Le symbole de la croix a été utilisé de manière religieuse ou non, des millénaires avant l’ère chrétienne, pour identifier et marquer un emplacement important, lié à une croyance ou à un culte. nous avons voulu créer une objet universel, reflet de la culture européenne dans laquelle nous vivons.
la croix est donc à la fois un signe du Christ lui-même et un emblème universel de la foi. La croix est aussi interprétée comme une forme humaine. Cet élément bien connu a été adapté pour servir le message profond de cet objet. A la recherche d’une interprétation contemporaine de sens traditionnel et des valeurs ancestrales, nous avons créé une nouvelle représentation de la croix.

Matière : Le béton


Créer un objet, un bâtiment, une structure, cela signifie créer de l’espace. l’espace doit être agréable à l’homme et bien intégré dans on environnement car la terre participe à tout. on doit accorder beaucoup d’importance aux matériaux et à leur utilisation.

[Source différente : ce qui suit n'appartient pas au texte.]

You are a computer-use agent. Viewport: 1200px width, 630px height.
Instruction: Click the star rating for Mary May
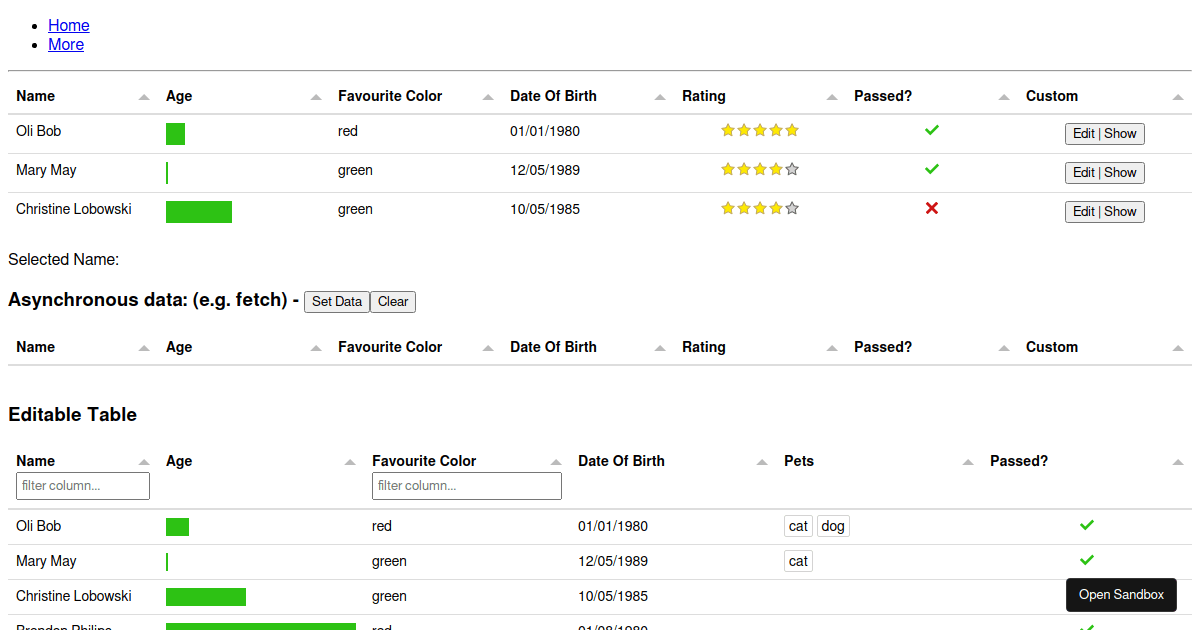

Par son usage industriel,  son poids et sa durabilité, le béton véhicule l’idée d’une force passive par sa résistance à des forces extérieures comme un parfait complément de la force active, l’énergie de la vie de chaque être vivant. Des énergies opposés réunies dans un but ultime, une harmonieuse rencontre.


Technologie : Le liquide en mouvement


La robustesse du béton est accompagnée d’une force active  qui exprime les états contradictoires de fluidité et de dureté de cette matière. Les projets construits en béton sont antistatiques et peuvent être définis comme un fluide en mouvement.  les caractéristiques plastiques du béton de liquide à solide permettent la production de formes complexes. contrairement aux matériaux solides comme les dalles, qui peuvent s’évérer dificiles à travailler en formes complexes, le béton a une fonction sculpturale. en coulant le mélange dans un moule, la forme négative de la pierre tombale, il peut prendre sa forme sans produire de déchets.


see you

Le béton n’a pas que la réputation de sa durabilité. Son caractère polyvalent en fait un parfait moyen d’expression créative, à l’avant garde des matières premières tant pour son apparence que pour sa souplesse d’utilisation. Au delà de son aspect massif, ce matériau prend tout à coup de la fuidité, du style et du panache.

see you

Les formes de berceau creusées dans la roche permettant d’y allonger le défunt sur le côté sont le plus ancien rituel connu de l’homme. Il ya entre 20 000 et 75 000 ans que les néandertaliens ont commencé à enterrer leurs morts. De nombreux vestiges témoignent de ce rituel qui jouait un rôle important dans la vie quotidienne.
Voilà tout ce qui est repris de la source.